Partout dans le monde les sociétés vieillissantes sont en danger économique. Néanmoins, la Banque Mondiale tire la sonnette d’alarme en ce qui concerne les anciens pays satellites ou autrefois intégrés à l’URSS. Un rapport établi par ses économistes en dresse les raisons et dresse un tableau des mesures à prendre.
Les données du problème
En 2025, les populations de neuf pays d’Europe de l’Est et de l’ex-Union soviétique (de l’Azerbaïdjan à la République slovaque) compteront parmi les plus âgées au monde. Entre un cinquième et un quart de leurs habitants seront alors âgés de plus de 65 ans. Ce sera le cas de plus d’un Bulgare sur cinq. En Slovénie, l’âge moyen sera de 47 ans – l’un des plus élevés au monde.
Ces populations plus âgées seront aussi nettement moins nombreuses. Une projection dynamique indique que cette région devrait voir sa population totale diminuer de près de 24 millions de personnes au cours des deux prochaines décennies. La Russie à elle seule devant perdre 17 millions d’habitants. Ces chiffres, qui à l’état brut ne semblent pas problématiques, cachent cependant une réalité inquiétante.
Un financement déjà insuffisant aujourd’hui
Les principaux enjeux viennent de ce que les populations vieillissantes risquent d’exercer des pressions nouvelles – et éventuellement ruineuses – sur les dépenses publiques, en termes de retraites et de soins de longue durée pour les personnes âgées notamment. Les craintes sont d’autant plus vives que dans de nombreux pays anciennement communistes, le financement de ces régimes est déjà insuffisant.
« La mise en œuvre de politiques avisées peut modérer l’impact du vieillissement sur les dépenses. Une hausse des dépenses publiques est certes inévitable, mais il est possible d’amortir le choc.Pour cela, les pays de la région doivent adopter des politiques visant à assurer la viabilité financière des régimes de retraite malgré l’augmentation du nombre de retraités, et prendre des mesures anticipatives pour le financement des soins de santé à long terme », observe Mukesh Chawla, économiste principal à la Banque mondiale.
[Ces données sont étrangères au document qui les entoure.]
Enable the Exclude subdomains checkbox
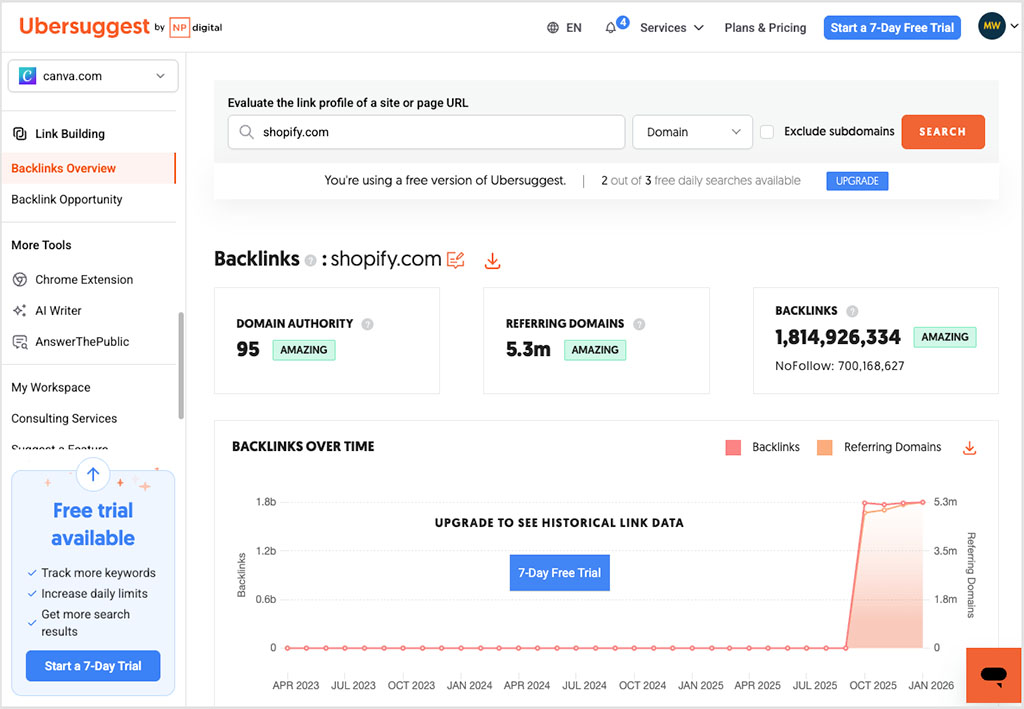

Une accumulation de handicaps
« Les pays plus riches et plus développés comme la France, l’Italie et le Japon, sont bien plus en mesure de relever le défi du vieillissement que les pays vieillissants de l’Europe de l’Est et de l’ex-Union soviétique », précise Arup Banerji, chef du département Économie du développement humain de la Banque mondiale qui motive cet avertissement de la Banque Mondiale.
« Aucun pays vieillissant au monde n’est aussi pauvre que la Géorgie. Avec un revenu national brut par habitant à peine supérieur à 1000 dollars, elle va perdre près d’un cinquième de sa population au cours des vingt prochaines années »
En conséquence, la région qui regroupe 27 pays, se trouve être la seule qui soit confrontée au problème cumulé d’un vieillissement rapide, d’une relative pauvreté et d’une transition incomplète à une économie de marché bien développée.
Un développement institutionnel trop lent
Qui plus est, le développement institutionnel piétine dans de nombreux pays, même ceux qui ont adhéré à l’Union européenne.
Ce problème apparaît donc d’autant plus grave pour ces pays qu’il leur faut simultanément accélérer leur transition économique et engager d’urgence des réformes de plus long terme pour parer aux conséquences démographiques.
Des solutions, parfois simples, existent
Dans tous les pays où des projections détaillées ont été établies, des réformes suffiraient en grande part à parer à la poussée des dépenses des états, due au vieillissement . La meilleure méthode selon les auteurs du rapport, consisterait à relever l’âge de la retraite, généralement très bas dans la région, mais la modification des formules de calcul des taux de prestation permettrait aussi de réaliser des économies.
Le dosage des réformes nécessaires varie selon les pays, expliquent les experts de la Banque Mondiale : « Depuis la Lituanie et la République slovaque, qui devront combiner ces deux mesures, jusqu’à l’Albanie, la Roumanie, la Serbie et la Turquie, qui devront donner priorité à la réforme de l’âge des retraites ».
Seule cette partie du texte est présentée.